> _EXERCISE PROMPT_
List each line of the data that holds the word "dark".

[Opening DATA EXCERPTS section]

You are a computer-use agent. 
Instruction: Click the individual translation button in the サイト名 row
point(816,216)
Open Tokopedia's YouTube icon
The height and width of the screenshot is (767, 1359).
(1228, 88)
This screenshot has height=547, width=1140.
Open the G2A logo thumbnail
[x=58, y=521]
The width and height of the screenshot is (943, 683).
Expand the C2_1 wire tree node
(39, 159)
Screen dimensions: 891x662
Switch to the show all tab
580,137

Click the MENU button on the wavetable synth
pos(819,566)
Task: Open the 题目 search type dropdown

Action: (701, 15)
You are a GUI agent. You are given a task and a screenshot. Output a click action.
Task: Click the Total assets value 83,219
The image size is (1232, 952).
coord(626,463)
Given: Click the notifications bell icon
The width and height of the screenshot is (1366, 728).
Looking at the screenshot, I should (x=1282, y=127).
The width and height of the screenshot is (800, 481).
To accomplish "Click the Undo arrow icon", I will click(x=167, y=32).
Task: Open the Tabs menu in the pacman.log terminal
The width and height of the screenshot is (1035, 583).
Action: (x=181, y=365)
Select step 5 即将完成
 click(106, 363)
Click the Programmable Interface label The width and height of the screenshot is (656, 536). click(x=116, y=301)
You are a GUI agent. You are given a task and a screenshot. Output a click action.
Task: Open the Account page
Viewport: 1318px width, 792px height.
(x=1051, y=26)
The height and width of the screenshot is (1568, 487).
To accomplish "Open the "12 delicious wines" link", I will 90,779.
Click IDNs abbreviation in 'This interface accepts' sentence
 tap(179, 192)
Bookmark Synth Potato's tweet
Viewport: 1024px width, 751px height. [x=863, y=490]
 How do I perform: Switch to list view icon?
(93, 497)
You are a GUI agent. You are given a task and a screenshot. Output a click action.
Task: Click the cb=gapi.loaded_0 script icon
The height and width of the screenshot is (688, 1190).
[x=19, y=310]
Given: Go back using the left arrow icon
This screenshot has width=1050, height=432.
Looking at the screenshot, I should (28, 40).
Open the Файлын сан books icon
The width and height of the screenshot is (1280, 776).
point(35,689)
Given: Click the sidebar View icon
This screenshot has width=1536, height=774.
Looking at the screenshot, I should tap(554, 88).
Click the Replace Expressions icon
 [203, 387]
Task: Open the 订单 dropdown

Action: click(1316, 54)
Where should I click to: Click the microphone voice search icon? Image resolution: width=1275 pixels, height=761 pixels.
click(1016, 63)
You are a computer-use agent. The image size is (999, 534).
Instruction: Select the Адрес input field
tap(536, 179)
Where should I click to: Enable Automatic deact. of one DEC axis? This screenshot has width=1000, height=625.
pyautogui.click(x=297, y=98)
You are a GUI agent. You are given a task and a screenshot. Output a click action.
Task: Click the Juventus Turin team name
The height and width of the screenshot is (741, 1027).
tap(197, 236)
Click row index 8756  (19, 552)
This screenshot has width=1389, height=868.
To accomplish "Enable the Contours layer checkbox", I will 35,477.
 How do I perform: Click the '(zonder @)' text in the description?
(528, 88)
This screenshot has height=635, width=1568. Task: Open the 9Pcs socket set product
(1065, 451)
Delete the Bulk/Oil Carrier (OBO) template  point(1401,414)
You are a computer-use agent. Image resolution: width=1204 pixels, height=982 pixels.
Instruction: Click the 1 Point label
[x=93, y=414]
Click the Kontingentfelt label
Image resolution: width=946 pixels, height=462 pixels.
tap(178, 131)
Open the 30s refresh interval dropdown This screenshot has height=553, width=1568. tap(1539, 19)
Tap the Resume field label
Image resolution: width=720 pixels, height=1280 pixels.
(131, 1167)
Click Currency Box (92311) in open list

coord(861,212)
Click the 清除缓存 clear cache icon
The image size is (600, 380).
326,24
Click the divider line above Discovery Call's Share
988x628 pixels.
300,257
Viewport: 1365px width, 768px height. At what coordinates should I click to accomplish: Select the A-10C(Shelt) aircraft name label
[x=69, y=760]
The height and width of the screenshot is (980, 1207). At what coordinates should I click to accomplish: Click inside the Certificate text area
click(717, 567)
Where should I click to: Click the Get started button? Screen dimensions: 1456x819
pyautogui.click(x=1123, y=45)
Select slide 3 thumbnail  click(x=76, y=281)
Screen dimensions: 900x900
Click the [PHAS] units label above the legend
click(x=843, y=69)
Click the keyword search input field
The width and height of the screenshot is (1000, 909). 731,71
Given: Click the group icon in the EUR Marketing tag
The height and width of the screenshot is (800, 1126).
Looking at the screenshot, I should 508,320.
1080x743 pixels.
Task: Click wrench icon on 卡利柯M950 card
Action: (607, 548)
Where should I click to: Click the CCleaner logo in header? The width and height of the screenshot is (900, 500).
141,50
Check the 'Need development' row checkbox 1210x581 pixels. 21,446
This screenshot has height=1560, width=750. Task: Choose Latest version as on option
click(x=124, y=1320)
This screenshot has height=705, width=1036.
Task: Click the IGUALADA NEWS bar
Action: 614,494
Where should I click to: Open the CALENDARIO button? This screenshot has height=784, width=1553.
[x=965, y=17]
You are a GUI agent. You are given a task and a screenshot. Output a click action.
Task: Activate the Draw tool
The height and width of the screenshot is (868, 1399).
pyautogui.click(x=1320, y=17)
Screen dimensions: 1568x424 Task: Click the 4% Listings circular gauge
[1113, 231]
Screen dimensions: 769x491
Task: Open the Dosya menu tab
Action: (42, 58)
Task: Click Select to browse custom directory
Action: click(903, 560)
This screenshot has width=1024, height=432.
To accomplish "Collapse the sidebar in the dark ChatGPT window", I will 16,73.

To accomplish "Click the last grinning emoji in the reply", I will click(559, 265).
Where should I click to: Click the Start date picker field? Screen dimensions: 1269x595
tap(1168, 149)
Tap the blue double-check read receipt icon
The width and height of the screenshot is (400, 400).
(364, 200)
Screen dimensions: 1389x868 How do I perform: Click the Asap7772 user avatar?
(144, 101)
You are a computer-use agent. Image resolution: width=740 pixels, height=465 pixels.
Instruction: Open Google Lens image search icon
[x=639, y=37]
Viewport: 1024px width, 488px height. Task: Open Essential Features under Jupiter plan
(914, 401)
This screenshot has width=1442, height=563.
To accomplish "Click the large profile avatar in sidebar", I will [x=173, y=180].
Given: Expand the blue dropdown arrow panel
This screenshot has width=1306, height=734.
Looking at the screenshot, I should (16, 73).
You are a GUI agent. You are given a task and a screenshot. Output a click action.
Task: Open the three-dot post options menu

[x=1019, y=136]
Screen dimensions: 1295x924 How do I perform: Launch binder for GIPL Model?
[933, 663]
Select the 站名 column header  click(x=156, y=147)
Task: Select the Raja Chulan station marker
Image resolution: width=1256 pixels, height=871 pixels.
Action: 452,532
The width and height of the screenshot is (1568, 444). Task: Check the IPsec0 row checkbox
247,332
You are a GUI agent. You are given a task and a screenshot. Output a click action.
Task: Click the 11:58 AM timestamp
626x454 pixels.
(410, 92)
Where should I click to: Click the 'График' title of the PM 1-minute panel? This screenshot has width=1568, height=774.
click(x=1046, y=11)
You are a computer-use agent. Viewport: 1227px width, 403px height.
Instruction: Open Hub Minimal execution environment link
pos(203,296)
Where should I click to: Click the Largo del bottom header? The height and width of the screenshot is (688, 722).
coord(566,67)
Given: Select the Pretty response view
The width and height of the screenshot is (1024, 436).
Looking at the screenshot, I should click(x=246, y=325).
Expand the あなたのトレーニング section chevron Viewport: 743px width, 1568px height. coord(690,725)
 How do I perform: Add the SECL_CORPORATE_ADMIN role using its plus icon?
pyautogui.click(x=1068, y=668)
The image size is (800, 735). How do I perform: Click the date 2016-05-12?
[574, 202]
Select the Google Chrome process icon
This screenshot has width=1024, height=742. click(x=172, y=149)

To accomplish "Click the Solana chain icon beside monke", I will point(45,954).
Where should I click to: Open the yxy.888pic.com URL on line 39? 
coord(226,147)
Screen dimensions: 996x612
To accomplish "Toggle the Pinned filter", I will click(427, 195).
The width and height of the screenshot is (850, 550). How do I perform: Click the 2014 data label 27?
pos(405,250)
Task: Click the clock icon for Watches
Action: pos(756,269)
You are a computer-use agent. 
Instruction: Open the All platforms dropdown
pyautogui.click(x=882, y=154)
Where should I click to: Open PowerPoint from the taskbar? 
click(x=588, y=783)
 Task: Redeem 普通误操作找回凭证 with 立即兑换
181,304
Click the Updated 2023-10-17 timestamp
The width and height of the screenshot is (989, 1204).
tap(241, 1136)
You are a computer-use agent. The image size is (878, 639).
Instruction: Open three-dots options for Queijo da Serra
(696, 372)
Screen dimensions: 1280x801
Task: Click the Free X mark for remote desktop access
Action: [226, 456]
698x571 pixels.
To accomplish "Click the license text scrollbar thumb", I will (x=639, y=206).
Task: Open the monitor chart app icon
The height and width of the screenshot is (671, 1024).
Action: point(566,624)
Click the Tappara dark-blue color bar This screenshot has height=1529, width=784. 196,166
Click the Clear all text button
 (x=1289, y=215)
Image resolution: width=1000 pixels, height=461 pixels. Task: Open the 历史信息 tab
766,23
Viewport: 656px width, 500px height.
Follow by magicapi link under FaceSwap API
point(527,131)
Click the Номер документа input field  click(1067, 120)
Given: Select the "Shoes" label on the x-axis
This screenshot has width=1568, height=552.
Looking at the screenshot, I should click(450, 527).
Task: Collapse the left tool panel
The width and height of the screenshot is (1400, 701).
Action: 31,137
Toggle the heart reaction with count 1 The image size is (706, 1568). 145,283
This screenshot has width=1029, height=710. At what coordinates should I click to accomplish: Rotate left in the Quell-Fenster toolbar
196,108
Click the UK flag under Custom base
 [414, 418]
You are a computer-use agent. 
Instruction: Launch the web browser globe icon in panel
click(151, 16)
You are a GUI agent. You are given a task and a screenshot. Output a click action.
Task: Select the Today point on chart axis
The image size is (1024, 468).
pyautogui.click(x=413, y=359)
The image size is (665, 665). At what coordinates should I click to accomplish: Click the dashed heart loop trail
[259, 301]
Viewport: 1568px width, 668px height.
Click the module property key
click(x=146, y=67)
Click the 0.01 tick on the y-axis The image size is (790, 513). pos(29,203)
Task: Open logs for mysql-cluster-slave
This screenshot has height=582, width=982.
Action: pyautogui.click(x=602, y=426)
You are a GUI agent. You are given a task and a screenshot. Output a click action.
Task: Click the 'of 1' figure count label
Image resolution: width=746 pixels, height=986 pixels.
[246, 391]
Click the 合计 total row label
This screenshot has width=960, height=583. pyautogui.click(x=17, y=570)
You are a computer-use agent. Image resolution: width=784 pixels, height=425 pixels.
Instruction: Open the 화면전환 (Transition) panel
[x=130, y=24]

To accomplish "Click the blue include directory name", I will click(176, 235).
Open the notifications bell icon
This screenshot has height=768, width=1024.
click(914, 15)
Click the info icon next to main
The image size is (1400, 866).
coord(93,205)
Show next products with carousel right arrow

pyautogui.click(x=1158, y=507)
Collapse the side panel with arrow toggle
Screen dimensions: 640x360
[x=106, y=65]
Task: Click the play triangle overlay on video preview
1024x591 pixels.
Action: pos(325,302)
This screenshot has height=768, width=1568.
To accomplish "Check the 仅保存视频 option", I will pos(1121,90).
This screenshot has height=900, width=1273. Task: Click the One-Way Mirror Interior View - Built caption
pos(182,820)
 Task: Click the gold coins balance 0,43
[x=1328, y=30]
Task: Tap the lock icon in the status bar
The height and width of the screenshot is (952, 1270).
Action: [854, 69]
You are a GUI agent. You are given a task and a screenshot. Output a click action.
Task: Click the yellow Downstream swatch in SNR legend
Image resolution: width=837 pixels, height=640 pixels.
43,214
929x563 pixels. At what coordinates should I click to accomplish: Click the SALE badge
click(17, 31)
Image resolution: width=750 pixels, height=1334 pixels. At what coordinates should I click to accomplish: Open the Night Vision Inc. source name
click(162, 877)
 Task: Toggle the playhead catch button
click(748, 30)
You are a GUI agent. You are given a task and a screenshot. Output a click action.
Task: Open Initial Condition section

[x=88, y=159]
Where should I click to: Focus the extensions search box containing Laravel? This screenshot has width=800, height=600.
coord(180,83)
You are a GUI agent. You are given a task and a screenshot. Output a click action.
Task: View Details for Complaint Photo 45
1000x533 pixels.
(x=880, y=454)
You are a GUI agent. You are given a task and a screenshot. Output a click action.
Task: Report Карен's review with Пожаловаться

[Closing DATA EXCERPTS section]

> _REPLY_
To accomplish "Collapse the sidebar in the dark ChatGPT window", I will 16,73.
Click the Tappara dark-blue color bar This screenshot has height=1529, width=784. 196,166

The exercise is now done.